▶ Aim of the task
Put every one of the lines below into a Markdown table with two columns, No. and Line, numbering the rows in order and leaving out blank lines.

--- start of Supplied records ---

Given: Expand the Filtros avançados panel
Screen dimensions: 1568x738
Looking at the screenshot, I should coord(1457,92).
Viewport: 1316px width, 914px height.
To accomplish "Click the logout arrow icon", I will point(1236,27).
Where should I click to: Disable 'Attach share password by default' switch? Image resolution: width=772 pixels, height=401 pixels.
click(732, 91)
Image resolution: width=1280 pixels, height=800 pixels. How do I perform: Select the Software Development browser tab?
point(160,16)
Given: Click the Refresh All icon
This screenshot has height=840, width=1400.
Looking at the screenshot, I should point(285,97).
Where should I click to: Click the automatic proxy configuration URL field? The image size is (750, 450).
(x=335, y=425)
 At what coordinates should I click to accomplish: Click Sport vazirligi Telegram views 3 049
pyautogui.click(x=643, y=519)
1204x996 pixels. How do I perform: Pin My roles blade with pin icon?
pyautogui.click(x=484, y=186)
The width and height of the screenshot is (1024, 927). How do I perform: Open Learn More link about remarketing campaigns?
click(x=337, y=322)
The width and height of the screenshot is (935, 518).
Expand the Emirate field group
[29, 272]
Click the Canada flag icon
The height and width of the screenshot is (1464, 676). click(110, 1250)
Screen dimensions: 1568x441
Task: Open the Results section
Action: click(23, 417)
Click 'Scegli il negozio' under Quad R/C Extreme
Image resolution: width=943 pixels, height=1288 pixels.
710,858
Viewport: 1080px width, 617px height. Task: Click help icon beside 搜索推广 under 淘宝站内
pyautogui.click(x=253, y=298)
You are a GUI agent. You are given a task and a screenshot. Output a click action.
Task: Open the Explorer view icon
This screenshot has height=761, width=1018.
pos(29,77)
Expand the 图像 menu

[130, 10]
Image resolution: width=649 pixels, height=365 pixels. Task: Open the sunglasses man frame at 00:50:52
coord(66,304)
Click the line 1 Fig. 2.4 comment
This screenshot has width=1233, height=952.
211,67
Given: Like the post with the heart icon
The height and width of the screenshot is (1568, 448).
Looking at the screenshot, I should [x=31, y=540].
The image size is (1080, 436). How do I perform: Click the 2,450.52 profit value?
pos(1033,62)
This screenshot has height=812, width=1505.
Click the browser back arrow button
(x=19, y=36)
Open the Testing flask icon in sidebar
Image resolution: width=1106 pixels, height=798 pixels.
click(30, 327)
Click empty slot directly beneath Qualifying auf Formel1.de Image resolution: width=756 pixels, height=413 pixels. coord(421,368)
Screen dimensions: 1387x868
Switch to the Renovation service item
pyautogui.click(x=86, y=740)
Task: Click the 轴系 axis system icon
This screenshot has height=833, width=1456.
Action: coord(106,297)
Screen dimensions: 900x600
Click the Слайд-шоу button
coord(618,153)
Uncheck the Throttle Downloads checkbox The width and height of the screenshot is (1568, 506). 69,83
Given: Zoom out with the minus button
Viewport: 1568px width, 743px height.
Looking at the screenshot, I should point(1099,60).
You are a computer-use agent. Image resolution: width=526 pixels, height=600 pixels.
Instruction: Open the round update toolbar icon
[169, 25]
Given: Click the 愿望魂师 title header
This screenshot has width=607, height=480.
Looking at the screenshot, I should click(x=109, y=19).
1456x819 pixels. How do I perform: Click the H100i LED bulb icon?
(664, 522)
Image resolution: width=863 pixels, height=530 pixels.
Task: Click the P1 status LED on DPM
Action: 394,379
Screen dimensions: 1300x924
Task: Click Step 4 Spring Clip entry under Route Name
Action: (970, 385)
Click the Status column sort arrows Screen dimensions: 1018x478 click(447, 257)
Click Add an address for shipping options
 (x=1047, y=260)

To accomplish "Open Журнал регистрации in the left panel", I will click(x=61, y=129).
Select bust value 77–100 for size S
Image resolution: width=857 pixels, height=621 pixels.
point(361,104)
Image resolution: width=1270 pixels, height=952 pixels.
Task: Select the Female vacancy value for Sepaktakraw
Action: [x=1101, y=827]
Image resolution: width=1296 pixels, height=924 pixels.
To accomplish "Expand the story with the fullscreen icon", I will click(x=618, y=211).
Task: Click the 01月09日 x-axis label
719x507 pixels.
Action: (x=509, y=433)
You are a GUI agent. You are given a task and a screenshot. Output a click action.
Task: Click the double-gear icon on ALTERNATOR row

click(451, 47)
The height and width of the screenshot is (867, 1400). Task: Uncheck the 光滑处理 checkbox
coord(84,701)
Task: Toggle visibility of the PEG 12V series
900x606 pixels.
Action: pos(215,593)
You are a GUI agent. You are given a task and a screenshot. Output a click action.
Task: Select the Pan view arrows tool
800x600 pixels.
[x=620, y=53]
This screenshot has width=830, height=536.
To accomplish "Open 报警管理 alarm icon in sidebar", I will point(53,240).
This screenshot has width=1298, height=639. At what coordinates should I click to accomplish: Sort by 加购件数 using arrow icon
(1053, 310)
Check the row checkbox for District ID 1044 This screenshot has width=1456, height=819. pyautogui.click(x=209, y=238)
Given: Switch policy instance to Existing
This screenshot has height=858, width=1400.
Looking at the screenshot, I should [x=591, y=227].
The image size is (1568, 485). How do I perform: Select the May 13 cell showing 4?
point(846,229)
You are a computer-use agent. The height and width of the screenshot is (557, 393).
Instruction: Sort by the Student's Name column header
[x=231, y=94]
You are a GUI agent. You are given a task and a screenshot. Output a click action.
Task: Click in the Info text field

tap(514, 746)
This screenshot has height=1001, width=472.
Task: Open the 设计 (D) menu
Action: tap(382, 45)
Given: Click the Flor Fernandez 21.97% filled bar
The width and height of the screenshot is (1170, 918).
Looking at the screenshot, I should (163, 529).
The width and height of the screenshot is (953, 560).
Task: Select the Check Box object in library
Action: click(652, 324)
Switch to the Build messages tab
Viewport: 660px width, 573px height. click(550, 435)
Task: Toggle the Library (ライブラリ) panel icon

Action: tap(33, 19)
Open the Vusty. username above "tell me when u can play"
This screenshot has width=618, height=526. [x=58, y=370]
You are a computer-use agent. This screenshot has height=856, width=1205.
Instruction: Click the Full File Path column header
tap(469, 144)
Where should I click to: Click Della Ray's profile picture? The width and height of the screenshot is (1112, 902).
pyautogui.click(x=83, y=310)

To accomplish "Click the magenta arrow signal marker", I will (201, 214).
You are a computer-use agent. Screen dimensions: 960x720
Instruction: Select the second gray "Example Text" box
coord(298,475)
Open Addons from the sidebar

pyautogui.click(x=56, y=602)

--- end of Supplied records ---

▶ Output below
| No. | Line |
|---|---|
| 1 | Given: Expand the Filtros avançados panel |
| 2 | Screen dimensions: 1568x738 |
| 3 | Looking at the screenshot, I should coord(1457,92). |
| 4 | Viewport: 1316px width, 914px height. |
| 5 | To accomplish "Click the logout arrow icon", I will point(1236,27). |
| 6 | Where should I click to: Disable 'Attach share password by default' switch? Image resolution: width=772 pixels, height=401 pixels. |
| 7 | click(732, 91) |
| 8 | Image resolution: width=1280 pixels, height=800 pixels. How do I perform: Select the Software Development browser tab? |
| 9 | point(160,16) |
| 10 | Given: Click the Refresh All icon |
| 11 | This screenshot has height=840, width=1400. |
| 12 | Looking at the screenshot, I should point(285,97). |
| 13 | Where should I click to: Click the automatic proxy configuration URL field? The image size is (750, 450). |
| 14 | (x=335, y=425) |
| 15 |  At what coordinates should I click to accomplish: Click Sport vazirligi Telegram views 3 049 |
| 16 | pyautogui.click(x=643, y=519) |
| 17 | 1204x996 pixels. How do I perform: Pin My roles blade with pin icon? |
| 18 | pyautogui.click(x=484, y=186) |
| 19 | The width and height of the screenshot is (1024, 927). How do I perform: Open Learn More link about remarketing campaigns? |
| 20 | click(x=337, y=322) |
| 21 | The width and height of the screenshot is (935, 518). |
| 22 | Expand the Emirate field group |
| 23 | [29, 272] |
| 24 | Click the Canada flag icon |
| 25 | The height and width of the screenshot is (1464, 676). click(110, 1250) |
| 26 | Screen dimensions: 1568x441 |
| 27 | Task: Open the Results section |
| 28 | Action: click(23, 417) |
| 29 | Click 'Scegli il negozio' under Quad R/C Extreme |
| 30 | Image resolution: width=943 pixels, height=1288 pixels. |
| 31 | 710,858 |
| 32 | Viewport: 1080px width, 617px height. Task: Click help icon beside 搜索推广 under 淘宝站内 |
| 33 | pyautogui.click(x=253, y=298) |
| 34 | You are a GUI agent. You are given a task and a screenshot. Output a click action. |
| 35 | Task: Open the Explorer view icon |
| 36 | This screenshot has height=761, width=1018. |
| 37 | pos(29,77) |
| 38 | Expand the 图像 menu |
| 39 | [130, 10] |
| 40 | Image resolution: width=649 pixels, height=365 pixels. Task: Open the sunglasses man frame at 00:50:52 |
| 41 | coord(66,304) |
| 42 | Click the line 1 Fig. 2.4 comment |
| 43 | This screenshot has width=1233, height=952. |
| 44 | 211,67 |
| 45 | Given: Like the post with the heart icon |
| 46 | The height and width of the screenshot is (1568, 448). |
| 47 | Looking at the screenshot, I should [x=31, y=540]. |
| 48 | The image size is (1080, 436). How do I perform: Click the 2,450.52 profit value? |
| 49 | pos(1033,62) |
| 50 | This screenshot has height=812, width=1505. |
| 51 | Click the browser back arrow button |
| 52 | (x=19, y=36) |
| 53 | Open the Testing flask icon in sidebar |
| 54 | Image resolution: width=1106 pixels, height=798 pixels. |
| 55 | click(30, 327) |
| 56 | Click empty slot directly beneath Qualifying auf Formel1.de Image resolution: width=756 pixels, height=413 pixels. coord(421,368) |
| 57 | Screen dimensions: 1387x868 |
| 58 | Switch to the Renovation service item |
| 59 | pyautogui.click(x=86, y=740) |
| 60 | Task: Click the 轴系 axis system icon |
| 61 | This screenshot has height=833, width=1456. |
| 62 | Action: coord(106,297) |
| 63 | Screen dimensions: 900x600 |
| 64 | Click the Слайд-шоу button |
| 65 | coord(618,153) |
| 66 | Uncheck the Throttle Downloads checkbox The width and height of the screenshot is (1568, 506). 69,83 |
| 67 | Given: Zoom out with the minus button |
| 68 | Viewport: 1568px width, 743px height. |
| 69 | Looking at the screenshot, I should point(1099,60). |
| 70 | You are a computer-use agent. Image resolution: width=526 pixels, height=600 pixels. |
| 71 | Instruction: Open the round update toolbar icon |
| 72 | [169, 25] |
| 73 | Given: Click the 愿望魂师 title header |
| 74 | This screenshot has width=607, height=480. |
| 75 | Looking at the screenshot, I should click(x=109, y=19). |
| 76 | 1456x819 pixels. How do I perform: Click the H100i LED bulb icon? |
| 77 | (664, 522) |
| 78 | Image resolution: width=863 pixels, height=530 pixels. |
| 79 | Task: Click the P1 status LED on DPM |
| 80 | Action: 394,379 |
| 81 | Screen dimensions: 1300x924 |
| 82 | Task: Click Step 4 Spring Clip entry under Route Name |
| 83 | Action: (970, 385) |
| 84 | Click the Status column sort arrows Screen dimensions: 1018x478 click(447, 257) |
| 85 | Click Add an address for shipping options |
| 86 |  (x=1047, y=260) |
| 87 | To accomplish "Open Журнал регистрации in the left panel", I will click(x=61, y=129). |
| 88 | Select bust value 77–100 for size S |
| 89 | Image resolution: width=857 pixels, height=621 pixels. |
| 90 | point(361,104) |
| 91 | Image resolution: width=1270 pixels, height=952 pixels. |
| 92 | Task: Select the Female vacancy value for Sepaktakraw |
| 93 | Action: [x=1101, y=827] |
| 94 | Image resolution: width=1296 pixels, height=924 pixels. |
| 95 | To accomplish "Expand the story with the fullscreen icon", I will click(x=618, y=211). |
| 96 | Task: Click the 01月09日 x-axis label |
| 97 | 719x507 pixels. |
| 98 | Action: (x=509, y=433) |
| 99 | You are a GUI agent. You are given a task and a screenshot. Output a click action. |
| 100 | Task: Click the double-gear icon on ALTERNATOR row |
| 101 | click(451, 47) |
| 102 | The height and width of the screenshot is (867, 1400). Task: Uncheck the 光滑处理 checkbox |
| 103 | coord(84,701) |
| 104 | Task: Toggle visibility of the PEG 12V series |
| 105 | 900x606 pixels. |
| 106 | Action: pos(215,593) |
| 107 | You are a GUI agent. You are given a task and a screenshot. Output a click action. |
| 108 | Task: Select the Pan view arrows tool |
| 109 | 800x600 pixels. |
| 110 | [x=620, y=53] |
| 111 | This screenshot has width=830, height=536. |
| 112 | To accomplish "Open 报警管理 alarm icon in sidebar", I will point(53,240). |
| 113 | This screenshot has width=1298, height=639. At what coordinates should I click to accomplish: Sort by 加购件数 using arrow icon |
| 114 | (1053, 310) |
| 115 | Check the row checkbox for District ID 1044 This screenshot has width=1456, height=819. pyautogui.click(x=209, y=238) |
| 116 | Given: Switch policy instance to Existing |
| 117 | This screenshot has height=858, width=1400. |
| 118 | Looking at the screenshot, I should [x=591, y=227]. |
| 119 | The image size is (1568, 485). How do I perform: Select the May 13 cell showing 4? |
| 120 | point(846,229) |
| 121 | You are a computer-use agent. The height and width of the screenshot is (557, 393). |
| 122 | Instruction: Sort by the Student's Name column header |
| 123 | [x=231, y=94] |
| 124 | You are a GUI agent. You are given a task and a screenshot. Output a click action. |
| 125 | Task: Click in the Info text field |
| 126 | tap(514, 746) |
| 127 | This screenshot has height=1001, width=472. |
| 128 | Task: Open the 设计 (D) menu |
| 129 | Action: tap(382, 45) |
| 130 | Given: Click the Flor Fernandez 21.97% filled bar |
| 131 | The width and height of the screenshot is (1170, 918). |
| 132 | Looking at the screenshot, I should (163, 529). |
| 133 | The width and height of the screenshot is (953, 560). |
| 134 | Task: Select the Check Box object in library |
| 135 | Action: click(652, 324) |
| 136 | Switch to the Build messages tab |
| 137 | Viewport: 660px width, 573px height. click(550, 435) |
| 138 | Task: Toggle the Library (ライブラリ) panel icon |
| 139 | Action: tap(33, 19) |
| 140 | Open the Vusty. username above "tell me when u can play" |
| 141 | This screenshot has width=618, height=526. [x=58, y=370] |
| 142 | You are a computer-use agent. This screenshot has height=856, width=1205. |
| 143 | Instruction: Click the Full File Path column header |
| 144 | tap(469, 144) |
| 145 | Where should I click to: Click Della Ray's profile picture? The width and height of the screenshot is (1112, 902). |
| 146 | pyautogui.click(x=83, y=310) |
| 147 | To accomplish "Click the magenta arrow signal marker", I will (201, 214). |
| 148 | You are a computer-use agent. Screen dimensions: 960x720 |
| 149 | Instruction: Select the second gray "Example Text" box |
| 150 | coord(298,475) |
| 151 | Open Addons from the sidebar |
| 152 | pyautogui.click(x=56, y=602) |